Ordinary Least Squares Estimate

linear algebralinear regressionregressionstatistics

In this paper (https://www.stat.berkeley.edu/~brill/Papers/lehmannfest.pdf), the author claims that (and more generally elsewhere I have seen that it is usually written as that) the Ordinary Least Squares estimate for the classical problem $y_i = \beta_0 + \beta_1^T x_i$ plus some noise (where $\beta_1, x_i$ are $p$-dimensional vectors) satisfies:

$$\hat{\beta_1} = \left( \sum_{i=1}^n (x_i – \bar{x}) (x_i – \bar{x})^T \right)^{-1} \left( \sum_{i=1}^n y_i (x_i – \bar{x}) \right) $$

Nevertheless, what I know "in the modern days" as the classical ordinary least squares estimate is the following quantity, see e.g. https://en.wikipedia.org/wiki/Linear_least_squares: $$\hat{\beta} = \left( \sum_{i=1}^n x_i x_i^T \right)^{-1} \left( \sum_{i=1}^n y_i x_i \right) $$

However, preliminary calculations of mine do not indicate that the two above quantities are equal, as they should be for the paper to hold. Does anyone have any idea why they are equal, if they are? Maybe it has to somehow do with the conditions of the least squares estimate? What am I missing?

Best Answer

In what follows, we work with matrix-vector products, which means we multiply column vectors on the left by matrices (thus differing from the reference).
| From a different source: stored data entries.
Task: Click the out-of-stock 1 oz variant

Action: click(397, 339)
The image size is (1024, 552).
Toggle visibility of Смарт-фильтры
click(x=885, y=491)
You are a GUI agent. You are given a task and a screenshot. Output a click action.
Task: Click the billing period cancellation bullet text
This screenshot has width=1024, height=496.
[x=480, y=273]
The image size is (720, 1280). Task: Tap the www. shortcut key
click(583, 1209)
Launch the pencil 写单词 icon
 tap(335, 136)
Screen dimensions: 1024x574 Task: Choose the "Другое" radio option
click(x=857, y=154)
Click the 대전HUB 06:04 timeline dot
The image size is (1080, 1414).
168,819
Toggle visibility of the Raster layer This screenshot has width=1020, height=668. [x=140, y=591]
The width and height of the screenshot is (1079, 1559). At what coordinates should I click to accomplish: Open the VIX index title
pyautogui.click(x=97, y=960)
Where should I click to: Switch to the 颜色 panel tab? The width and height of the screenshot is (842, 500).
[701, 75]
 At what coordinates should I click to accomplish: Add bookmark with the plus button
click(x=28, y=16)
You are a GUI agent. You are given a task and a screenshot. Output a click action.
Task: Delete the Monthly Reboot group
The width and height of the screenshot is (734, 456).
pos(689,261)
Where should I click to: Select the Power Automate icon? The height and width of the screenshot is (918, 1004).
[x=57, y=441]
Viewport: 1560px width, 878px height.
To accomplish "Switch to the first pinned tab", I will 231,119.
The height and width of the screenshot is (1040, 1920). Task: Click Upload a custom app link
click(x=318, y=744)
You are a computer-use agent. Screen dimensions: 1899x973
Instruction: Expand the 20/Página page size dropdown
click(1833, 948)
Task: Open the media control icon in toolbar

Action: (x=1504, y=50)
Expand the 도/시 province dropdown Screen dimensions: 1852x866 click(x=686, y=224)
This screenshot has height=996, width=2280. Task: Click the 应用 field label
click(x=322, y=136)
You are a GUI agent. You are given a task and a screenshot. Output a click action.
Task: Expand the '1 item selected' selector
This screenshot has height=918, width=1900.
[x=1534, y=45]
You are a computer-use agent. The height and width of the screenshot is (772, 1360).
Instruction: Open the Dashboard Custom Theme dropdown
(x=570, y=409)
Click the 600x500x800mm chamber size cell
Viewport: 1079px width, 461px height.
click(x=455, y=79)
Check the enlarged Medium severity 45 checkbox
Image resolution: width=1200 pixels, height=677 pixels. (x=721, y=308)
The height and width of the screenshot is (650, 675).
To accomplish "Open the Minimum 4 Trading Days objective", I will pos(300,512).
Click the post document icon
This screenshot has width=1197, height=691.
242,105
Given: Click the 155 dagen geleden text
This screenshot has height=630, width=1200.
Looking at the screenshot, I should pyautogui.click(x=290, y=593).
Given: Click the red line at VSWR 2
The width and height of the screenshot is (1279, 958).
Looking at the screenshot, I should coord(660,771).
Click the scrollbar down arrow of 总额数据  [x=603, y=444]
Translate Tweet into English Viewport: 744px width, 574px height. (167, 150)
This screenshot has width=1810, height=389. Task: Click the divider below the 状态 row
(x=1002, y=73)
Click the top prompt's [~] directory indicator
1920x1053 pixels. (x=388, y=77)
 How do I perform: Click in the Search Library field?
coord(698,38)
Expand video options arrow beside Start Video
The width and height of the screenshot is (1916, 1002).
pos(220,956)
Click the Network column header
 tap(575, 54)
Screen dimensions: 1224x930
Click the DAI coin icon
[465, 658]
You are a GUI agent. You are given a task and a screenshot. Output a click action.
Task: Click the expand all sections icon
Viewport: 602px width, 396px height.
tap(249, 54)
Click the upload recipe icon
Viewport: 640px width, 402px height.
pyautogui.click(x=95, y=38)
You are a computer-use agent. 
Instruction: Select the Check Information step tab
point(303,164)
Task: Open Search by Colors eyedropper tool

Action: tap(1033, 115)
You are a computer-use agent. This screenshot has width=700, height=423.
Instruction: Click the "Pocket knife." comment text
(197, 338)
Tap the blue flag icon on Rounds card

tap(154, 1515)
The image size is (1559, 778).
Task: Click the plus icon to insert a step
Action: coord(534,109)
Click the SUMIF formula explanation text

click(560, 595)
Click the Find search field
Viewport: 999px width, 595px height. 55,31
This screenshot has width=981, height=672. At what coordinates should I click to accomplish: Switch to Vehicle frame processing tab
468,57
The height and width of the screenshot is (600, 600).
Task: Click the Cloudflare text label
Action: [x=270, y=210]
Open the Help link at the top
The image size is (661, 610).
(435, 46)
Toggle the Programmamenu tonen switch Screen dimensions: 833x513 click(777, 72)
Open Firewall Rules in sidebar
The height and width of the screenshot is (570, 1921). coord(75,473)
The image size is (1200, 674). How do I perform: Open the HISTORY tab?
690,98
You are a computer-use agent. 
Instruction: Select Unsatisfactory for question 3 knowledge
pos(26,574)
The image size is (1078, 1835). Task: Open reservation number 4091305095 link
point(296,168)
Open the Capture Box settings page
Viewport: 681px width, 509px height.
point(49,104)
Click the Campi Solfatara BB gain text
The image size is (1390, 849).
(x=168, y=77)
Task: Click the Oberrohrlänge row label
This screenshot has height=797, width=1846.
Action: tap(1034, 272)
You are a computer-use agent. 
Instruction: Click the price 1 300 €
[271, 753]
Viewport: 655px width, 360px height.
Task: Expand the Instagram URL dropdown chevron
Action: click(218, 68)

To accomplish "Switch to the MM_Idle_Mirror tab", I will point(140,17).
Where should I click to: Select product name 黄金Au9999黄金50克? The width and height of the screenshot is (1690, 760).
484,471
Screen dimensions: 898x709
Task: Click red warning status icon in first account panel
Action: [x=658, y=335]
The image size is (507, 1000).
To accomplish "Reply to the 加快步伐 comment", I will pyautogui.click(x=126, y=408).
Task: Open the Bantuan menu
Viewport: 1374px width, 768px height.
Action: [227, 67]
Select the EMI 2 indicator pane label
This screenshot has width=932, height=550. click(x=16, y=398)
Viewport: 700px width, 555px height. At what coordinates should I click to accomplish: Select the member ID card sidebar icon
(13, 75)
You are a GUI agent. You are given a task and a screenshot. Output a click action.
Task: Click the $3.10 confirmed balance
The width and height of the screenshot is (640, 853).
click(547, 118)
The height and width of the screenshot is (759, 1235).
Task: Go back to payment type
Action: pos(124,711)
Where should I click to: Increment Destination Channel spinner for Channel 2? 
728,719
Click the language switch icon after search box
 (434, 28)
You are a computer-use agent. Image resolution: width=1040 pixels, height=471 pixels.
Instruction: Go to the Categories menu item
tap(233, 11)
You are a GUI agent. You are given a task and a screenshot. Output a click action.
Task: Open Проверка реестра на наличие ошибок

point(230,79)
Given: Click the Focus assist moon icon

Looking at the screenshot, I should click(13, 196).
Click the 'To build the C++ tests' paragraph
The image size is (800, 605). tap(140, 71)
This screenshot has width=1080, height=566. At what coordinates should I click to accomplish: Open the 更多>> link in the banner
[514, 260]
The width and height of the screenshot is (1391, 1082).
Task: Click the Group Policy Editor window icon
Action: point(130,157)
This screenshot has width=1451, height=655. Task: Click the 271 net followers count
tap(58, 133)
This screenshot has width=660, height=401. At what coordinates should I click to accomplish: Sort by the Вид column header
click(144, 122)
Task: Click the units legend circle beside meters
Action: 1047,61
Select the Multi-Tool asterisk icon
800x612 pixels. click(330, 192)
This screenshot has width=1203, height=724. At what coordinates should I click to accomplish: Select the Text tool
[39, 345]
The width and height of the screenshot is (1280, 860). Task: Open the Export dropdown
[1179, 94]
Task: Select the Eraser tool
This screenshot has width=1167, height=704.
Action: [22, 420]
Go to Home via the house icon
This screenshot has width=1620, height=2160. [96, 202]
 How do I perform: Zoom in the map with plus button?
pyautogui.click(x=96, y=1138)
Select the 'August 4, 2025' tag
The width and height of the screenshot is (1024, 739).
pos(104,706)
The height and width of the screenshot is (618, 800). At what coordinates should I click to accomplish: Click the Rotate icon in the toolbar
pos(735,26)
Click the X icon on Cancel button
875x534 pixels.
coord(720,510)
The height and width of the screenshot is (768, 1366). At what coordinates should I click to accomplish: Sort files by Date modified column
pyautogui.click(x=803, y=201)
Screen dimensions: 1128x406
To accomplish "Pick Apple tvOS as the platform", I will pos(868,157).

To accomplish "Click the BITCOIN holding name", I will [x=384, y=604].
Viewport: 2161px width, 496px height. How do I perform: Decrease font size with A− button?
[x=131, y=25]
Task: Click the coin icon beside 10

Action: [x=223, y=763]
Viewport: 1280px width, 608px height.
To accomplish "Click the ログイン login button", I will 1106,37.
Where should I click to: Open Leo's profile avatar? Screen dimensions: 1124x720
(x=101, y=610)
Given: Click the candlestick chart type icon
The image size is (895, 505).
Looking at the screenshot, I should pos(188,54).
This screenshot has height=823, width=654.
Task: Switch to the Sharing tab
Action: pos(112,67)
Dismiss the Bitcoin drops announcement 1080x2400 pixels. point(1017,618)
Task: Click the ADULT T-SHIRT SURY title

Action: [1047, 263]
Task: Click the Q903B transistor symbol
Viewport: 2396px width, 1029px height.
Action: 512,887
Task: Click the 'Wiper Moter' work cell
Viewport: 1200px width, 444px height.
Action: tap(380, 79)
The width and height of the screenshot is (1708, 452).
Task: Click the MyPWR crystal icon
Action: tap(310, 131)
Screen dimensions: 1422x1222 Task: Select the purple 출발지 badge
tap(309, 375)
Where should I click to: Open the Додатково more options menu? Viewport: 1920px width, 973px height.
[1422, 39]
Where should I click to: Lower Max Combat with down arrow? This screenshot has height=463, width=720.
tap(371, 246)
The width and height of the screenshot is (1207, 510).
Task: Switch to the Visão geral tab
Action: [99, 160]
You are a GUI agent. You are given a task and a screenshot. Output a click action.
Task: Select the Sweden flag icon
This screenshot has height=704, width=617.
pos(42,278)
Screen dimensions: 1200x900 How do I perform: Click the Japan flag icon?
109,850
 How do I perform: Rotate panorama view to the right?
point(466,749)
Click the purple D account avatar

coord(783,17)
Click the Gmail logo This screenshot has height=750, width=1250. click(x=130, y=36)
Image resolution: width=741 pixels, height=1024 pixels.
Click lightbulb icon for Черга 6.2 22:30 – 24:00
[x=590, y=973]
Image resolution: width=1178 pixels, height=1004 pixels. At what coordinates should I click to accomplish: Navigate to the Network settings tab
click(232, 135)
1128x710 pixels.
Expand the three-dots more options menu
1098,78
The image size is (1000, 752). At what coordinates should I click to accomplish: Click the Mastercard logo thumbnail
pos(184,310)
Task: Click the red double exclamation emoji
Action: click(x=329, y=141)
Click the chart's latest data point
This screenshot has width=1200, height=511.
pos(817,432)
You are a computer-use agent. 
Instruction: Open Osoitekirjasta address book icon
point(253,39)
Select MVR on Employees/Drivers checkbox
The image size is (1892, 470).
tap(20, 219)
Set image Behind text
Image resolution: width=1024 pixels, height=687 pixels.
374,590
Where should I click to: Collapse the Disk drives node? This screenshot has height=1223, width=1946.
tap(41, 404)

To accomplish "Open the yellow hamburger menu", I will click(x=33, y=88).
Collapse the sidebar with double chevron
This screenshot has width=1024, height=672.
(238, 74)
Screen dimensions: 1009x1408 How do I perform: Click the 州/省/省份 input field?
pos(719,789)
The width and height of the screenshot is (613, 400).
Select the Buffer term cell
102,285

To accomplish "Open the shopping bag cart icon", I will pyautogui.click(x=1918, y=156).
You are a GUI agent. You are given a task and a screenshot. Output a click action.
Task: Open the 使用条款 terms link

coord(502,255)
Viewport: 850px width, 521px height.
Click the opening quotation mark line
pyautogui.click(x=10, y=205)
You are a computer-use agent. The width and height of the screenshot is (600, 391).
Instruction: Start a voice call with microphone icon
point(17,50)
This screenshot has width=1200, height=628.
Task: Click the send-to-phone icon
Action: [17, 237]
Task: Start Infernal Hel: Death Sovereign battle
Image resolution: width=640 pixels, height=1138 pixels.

Let S = $\{ (x_{i}, y_{i})\}_{i=1}^{n}$ denote the collection of data, where $x_{i} \in \mathbb{R}^{p}$ and $y_{i} \in \mathbb{R}$ for $i=1,\dots,n.$ In the first case, we consider a mean-centered linear model: $$y_{i} = a_{0} + \sum_{j=1}^{p} a_{j} (x_{ij} - \bar{x}_{j}) + \epsilon_{i} \qquad for \quad i=1\dots,n,$$ where $\bar{x}_{j} = \frac{\sum_{i=1}^{n} x_{ij}}{n}$ is the center of mass for the $j$th feature.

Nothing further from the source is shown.